◆ **WHAT YOU NEED TO DO**
Copy each line below exactly.

◆ **STUDY MATERIAL**

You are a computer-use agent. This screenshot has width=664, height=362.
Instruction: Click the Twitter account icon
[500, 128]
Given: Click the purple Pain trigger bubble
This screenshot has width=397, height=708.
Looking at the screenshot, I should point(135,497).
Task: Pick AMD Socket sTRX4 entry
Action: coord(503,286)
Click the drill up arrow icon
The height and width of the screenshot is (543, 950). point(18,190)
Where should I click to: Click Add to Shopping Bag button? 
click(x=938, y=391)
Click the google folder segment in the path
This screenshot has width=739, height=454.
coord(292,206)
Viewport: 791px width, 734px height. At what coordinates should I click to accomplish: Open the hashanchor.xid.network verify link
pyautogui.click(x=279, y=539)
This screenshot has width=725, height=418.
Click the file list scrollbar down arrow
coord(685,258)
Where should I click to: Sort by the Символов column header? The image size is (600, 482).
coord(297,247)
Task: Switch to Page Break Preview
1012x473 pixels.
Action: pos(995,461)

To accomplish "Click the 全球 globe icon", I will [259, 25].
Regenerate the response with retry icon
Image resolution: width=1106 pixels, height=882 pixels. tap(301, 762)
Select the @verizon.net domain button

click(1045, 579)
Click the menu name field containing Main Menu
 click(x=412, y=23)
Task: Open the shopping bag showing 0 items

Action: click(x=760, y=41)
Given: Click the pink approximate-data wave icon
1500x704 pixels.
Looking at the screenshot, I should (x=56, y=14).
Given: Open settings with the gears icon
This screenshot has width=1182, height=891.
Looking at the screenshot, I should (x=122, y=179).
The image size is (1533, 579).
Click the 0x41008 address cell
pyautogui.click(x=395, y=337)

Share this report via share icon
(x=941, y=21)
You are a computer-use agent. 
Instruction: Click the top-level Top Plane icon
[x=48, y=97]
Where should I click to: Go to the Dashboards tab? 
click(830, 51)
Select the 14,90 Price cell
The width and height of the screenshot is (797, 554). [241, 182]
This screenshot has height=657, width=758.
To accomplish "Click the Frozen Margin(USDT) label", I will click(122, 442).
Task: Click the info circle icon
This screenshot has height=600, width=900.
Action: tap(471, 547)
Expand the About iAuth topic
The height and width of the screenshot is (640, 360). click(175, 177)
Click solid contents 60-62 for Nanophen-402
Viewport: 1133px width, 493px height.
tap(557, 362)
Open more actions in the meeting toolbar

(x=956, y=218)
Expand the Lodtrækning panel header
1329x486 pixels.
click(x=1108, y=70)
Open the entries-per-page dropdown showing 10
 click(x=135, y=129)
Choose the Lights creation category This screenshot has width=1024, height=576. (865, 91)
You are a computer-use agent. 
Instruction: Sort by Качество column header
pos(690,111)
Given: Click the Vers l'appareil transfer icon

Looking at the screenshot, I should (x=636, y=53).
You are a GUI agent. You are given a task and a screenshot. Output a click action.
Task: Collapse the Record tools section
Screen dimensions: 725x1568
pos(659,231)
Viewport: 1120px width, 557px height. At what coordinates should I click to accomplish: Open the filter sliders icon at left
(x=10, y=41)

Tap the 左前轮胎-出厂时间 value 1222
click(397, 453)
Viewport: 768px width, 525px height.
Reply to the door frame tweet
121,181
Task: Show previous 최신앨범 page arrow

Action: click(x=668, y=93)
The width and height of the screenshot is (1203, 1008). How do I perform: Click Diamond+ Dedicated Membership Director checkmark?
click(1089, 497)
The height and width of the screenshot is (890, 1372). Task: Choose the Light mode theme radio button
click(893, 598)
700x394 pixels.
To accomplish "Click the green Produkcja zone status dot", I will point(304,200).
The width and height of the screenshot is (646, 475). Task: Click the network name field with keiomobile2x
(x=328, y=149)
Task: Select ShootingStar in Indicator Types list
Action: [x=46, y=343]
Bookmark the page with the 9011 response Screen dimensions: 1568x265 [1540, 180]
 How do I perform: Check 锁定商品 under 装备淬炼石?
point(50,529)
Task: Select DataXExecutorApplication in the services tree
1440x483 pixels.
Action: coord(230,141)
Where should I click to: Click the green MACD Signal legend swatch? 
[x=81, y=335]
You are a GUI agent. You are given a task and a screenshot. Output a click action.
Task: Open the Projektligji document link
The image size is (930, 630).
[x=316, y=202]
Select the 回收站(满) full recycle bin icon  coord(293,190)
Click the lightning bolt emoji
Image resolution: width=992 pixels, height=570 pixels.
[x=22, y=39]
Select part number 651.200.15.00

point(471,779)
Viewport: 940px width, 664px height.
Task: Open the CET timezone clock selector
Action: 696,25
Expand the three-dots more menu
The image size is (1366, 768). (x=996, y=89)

◆ **SOLUTION FOR THIS TASK**
You are a computer-use agent. This screenshot has width=664, height=362.
Instruction: Click the Twitter account icon
[500, 128]
Given: Click the purple Pain trigger bubble
This screenshot has width=397, height=708.
Looking at the screenshot, I should point(135,497).
Task: Pick AMD Socket sTRX4 entry
Action: coord(503,286)
Click the drill up arrow icon
The height and width of the screenshot is (543, 950). point(18,190)
Where should I click to: Click Add to Shopping Bag button? 
click(x=938, y=391)
Click the google folder segment in the path
This screenshot has width=739, height=454.
coord(292,206)
Viewport: 791px width, 734px height. At what coordinates should I click to accomplish: Open the hashanchor.xid.network verify link
pyautogui.click(x=279, y=539)
This screenshot has width=725, height=418.
Click the file list scrollbar down arrow
coord(685,258)
Where should I click to: Sort by the Символов column header? The image size is (600, 482).
coord(297,247)
Task: Switch to Page Break Preview
1012x473 pixels.
Action: pos(995,461)

To accomplish "Click the 全球 globe icon", I will [259, 25].
Regenerate the response with retry icon
Image resolution: width=1106 pixels, height=882 pixels. tap(301, 762)
Select the @verizon.net domain button

click(1045, 579)
Click the menu name field containing Main Menu
 click(x=412, y=23)
Task: Open the shopping bag showing 0 items

Action: click(x=760, y=41)
Given: Click the pink approximate-data wave icon
1500x704 pixels.
Looking at the screenshot, I should (x=56, y=14).
Given: Open settings with the gears icon
This screenshot has width=1182, height=891.
Looking at the screenshot, I should (x=122, y=179).
The image size is (1533, 579).
Click the 0x41008 address cell
pyautogui.click(x=395, y=337)

Share this report via share icon
(x=941, y=21)
You are a computer-use agent. 
Instruction: Click the top-level Top Plane icon
[x=48, y=97]
Where should I click to: Go to the Dashboards tab? 
click(830, 51)
Select the 14,90 Price cell
The width and height of the screenshot is (797, 554). [241, 182]
This screenshot has height=657, width=758.
To accomplish "Click the Frozen Margin(USDT) label", I will click(122, 442).
Task: Click the info circle icon
This screenshot has height=600, width=900.
Action: tap(471, 547)
Expand the About iAuth topic
The height and width of the screenshot is (640, 360). click(175, 177)
Click solid contents 60-62 for Nanophen-402
Viewport: 1133px width, 493px height.
tap(557, 362)
Open more actions in the meeting toolbar

(x=956, y=218)
Expand the Lodtrækning panel header
1329x486 pixels.
click(x=1108, y=70)
Open the entries-per-page dropdown showing 10
 click(x=135, y=129)
Choose the Lights creation category This screenshot has width=1024, height=576. (865, 91)
You are a computer-use agent. 
Instruction: Sort by Качество column header
pos(690,111)
Given: Click the Vers l'appareil transfer icon

Looking at the screenshot, I should (x=636, y=53).
You are a GUI agent. You are given a task and a screenshot. Output a click action.
Task: Collapse the Record tools section
Screen dimensions: 725x1568
pos(659,231)
Viewport: 1120px width, 557px height. At what coordinates should I click to accomplish: Open the filter sliders icon at left
(x=10, y=41)

Tap the 左前轮胎-出厂时间 value 1222
click(397, 453)
Viewport: 768px width, 525px height.
Reply to the door frame tweet
121,181
Task: Show previous 최신앨범 page arrow

Action: click(x=668, y=93)
The width and height of the screenshot is (1203, 1008). How do I perform: Click Diamond+ Dedicated Membership Director checkmark?
click(1089, 497)
The height and width of the screenshot is (890, 1372). Task: Choose the Light mode theme radio button
click(893, 598)
700x394 pixels.
To accomplish "Click the green Produkcja zone status dot", I will point(304,200).
The width and height of the screenshot is (646, 475). Task: Click the network name field with keiomobile2x
(x=328, y=149)
Task: Select ShootingStar in Indicator Types list
Action: [x=46, y=343]
Bookmark the page with the 9011 response Screen dimensions: 1568x265 [1540, 180]
 How do I perform: Check 锁定商品 under 装备淬炼石?
point(50,529)
Task: Select DataXExecutorApplication in the services tree
1440x483 pixels.
Action: coord(230,141)
Where should I click to: Click the green MACD Signal legend swatch? 
[x=81, y=335]
You are a GUI agent. You are given a task and a screenshot. Output a click action.
Task: Open the Projektligji document link
The image size is (930, 630).
[x=316, y=202]
Select the 回收站(满) full recycle bin icon  coord(293,190)
Click the lightning bolt emoji
Image resolution: width=992 pixels, height=570 pixels.
[x=22, y=39]
Select part number 651.200.15.00

point(471,779)
Viewport: 940px width, 664px height.
Task: Open the CET timezone clock selector
Action: 696,25
Expand the three-dots more menu
The image size is (1366, 768). (x=996, y=89)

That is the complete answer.